My absent father part 1

This is a tough post to write as it is a topic which evokes a lot of emotion in me.  However, I know a lot of people can share in my experience.

My parents were married young at 19 and 20 we lived in a trailer on my grandparent’s land in Iowa.  My mom said the trailer was bad and had cockroaches thank God I do not remember that, because uh gross.  Anyways my dad was a long distance truck driver.  My mom said when she was pregnant with me she came with my dad in his truck to California, she says she thinks that is the reason I always wanted to live here (and am living here now).

Shortly after myself and my two sisters were born my mom found out my dad was cheating.  I believe she found a hand written letter (nowadays it would be texts or DMs) from the woman that my dad met on the road.

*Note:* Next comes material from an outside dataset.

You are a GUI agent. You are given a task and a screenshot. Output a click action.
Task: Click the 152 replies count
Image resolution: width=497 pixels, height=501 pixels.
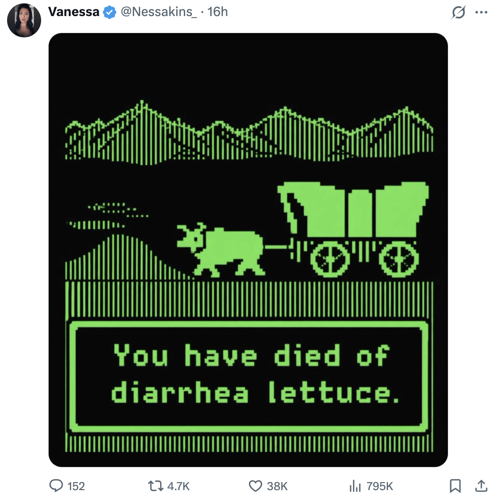coord(76,486)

My mom made the difficult decision to leave my father. I was about 4 years old at the time, but vividly remember the day she did it.  She says I was too young to remember, but perhaps because it was so tragic, I very much do.  The town we lived in was unincorporated for you city folk (that means not on a map) it had about 400 people total and everyone knew each other.  She pulled up to his friend’s convenient store (the only one in town) my dad was standing outside and she told him “I am leaving and I am taking the girls.” I am sure more words were exchanged but this is what I remember.

I had no idea how much our lives would change. My mom began working overnights as an x-ray technologist and going to school to become a teacher. She was very busy so we often had babysitters. My dad was a wedding DJ and would come around and get us from time to time. The memories I have of him consist of going to random weddings he was playing and him bringing us out on the dance floor, camping with him and his friends on the Mississippi River, drinking kitty cocktails at the bar while he drank real drinks and hung out with his friends. I also remember rides on his Harley, him letting us steer while he was driving, and a game we played called “I see New Albin.” (New Albin was the name of unincorporated town), he said he would buy candy for whoever said the “see New Albin” first (as we pulled into town). But really he used to just buy it for all three of us anyways. We had some fun times with him.

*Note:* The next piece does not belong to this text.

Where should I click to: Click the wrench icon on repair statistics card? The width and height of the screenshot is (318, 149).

However, when I was about nine years old he married my stepmom. He came around a few times (mostly at his family Christmas’) but pretty much dropped out completely at that point. I do not blame her, by the way. He did take on the responsibility of her children but my sisters and I are his only biological children and he should have been there, whether she wanted him to or not.

I will talk in subsequent posts about the many ways his absence has effected my life.

I must add that my dad’s parents (Kay and Earl) were the best grandparents I could ask for. They loved us so much. My grandma used to rock us to sleep and sing “When Irish Eyes are Smiling.” She used to put these foam rollers in our  hair and let us eat ice cream before bed, she also took us to many looooong baseball games lol.  They have since passed on but were amazing grandparents and I loved them greatly. He also has really great siblings, my aunts and uncles, were always so wonderful to me and my sisters and none of them were ever OK with his dropping out of our lives, they all did their best to encourage him to be there. But he made his choices, and was not.